Lippe-Fähre: Leinen los erst 2015?

WERNE Müssen Wanderer und Radfahrer bis zum Jahre 2014 oder gar bis 2015 auf die ersehnte Lippe-Fähre zwischen Bergkamen und Werne warten? Da dies befürchtet wird, haben die beiden Städte den Lippeverband um ein Gespräch gebeten.

von Von Rudolf Zicke

, 09.07.2008, 07:56 Uhr / Lesedauer: 1 min
Wann die Werner Lippe-Fähre wie das Dorstener Vorbild "Baldur" ablegen kann, hängt vom Lippeauenprogramm ab.

Wann die Werner Lippe-Fähre wie das Dorstener Vorbild "Baldur" ablegen kann, hängt vom Lippeauenprogramm ab.

Denn wann die touristisch äußerst interessante Lippe-Fähre erstmals ablegen kann, hängt vor allem von der Umsetzung des Lippeauenprogramms durch den Lippeverband ab.

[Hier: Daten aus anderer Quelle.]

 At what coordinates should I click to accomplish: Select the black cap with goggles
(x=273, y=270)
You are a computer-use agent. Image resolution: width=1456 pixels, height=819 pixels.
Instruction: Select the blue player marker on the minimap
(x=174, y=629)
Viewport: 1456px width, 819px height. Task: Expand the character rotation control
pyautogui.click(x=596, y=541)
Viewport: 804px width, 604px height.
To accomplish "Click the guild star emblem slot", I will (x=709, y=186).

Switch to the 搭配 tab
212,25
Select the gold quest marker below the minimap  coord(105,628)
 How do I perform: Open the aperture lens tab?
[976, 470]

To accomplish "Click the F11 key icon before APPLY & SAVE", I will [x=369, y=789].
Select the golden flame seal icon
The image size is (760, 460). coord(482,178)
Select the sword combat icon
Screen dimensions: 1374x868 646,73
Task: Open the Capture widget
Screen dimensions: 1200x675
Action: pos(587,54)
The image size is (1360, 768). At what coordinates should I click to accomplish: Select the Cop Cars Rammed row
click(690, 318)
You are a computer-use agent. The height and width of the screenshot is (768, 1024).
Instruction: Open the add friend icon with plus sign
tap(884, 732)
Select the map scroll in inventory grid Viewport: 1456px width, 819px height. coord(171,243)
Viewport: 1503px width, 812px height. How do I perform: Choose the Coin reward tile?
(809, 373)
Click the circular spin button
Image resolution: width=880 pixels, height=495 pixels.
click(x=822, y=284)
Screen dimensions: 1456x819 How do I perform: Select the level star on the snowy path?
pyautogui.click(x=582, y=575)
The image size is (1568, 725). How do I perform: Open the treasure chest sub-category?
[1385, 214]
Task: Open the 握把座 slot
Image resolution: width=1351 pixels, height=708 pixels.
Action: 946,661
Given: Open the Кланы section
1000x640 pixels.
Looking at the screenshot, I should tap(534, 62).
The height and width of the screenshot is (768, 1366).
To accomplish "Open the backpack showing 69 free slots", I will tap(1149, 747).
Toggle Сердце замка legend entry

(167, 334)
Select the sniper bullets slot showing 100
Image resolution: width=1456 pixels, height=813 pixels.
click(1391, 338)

Nach dem momentanen Zeitplan soll der heimische Fluss von 2010 an zwischen Werne und Lünen-Beckinghausen umgestaltet werden.

Start am Wehr in Beckinghausen

"Der Startschuss soll am Wehr in Beckinghausen fallen", erklärte Sylvia Junghardt, Landschaftsplanerin beim Lippeverband; .anschließend soll es in wahrscheinlich vier weiteren Bauabschnitten über insgesamt elf Flusskilometer gen Werne gehen. 2014 bis 2015, hofft sie, soll die Umgestaltung beendet sein. Und erst dann, meint Junghardt, sollten die Anlegestellen für die Lippe-Fähre zwischen den beiden Städten gebaut werden. Das kleine Wasserfahrzeug vorher in Betrieb zu nehmen, erscheint ihr nicht sonderlich klug. Denn dann müssten die beteiligten Städte hier für einen begrenzten Zeitraum Geld ausgegeben, das mit der Fluss-Umgestaltung verloren sei bzw. für die dann notwendigen neuen Anleger neu investiert werden müsste.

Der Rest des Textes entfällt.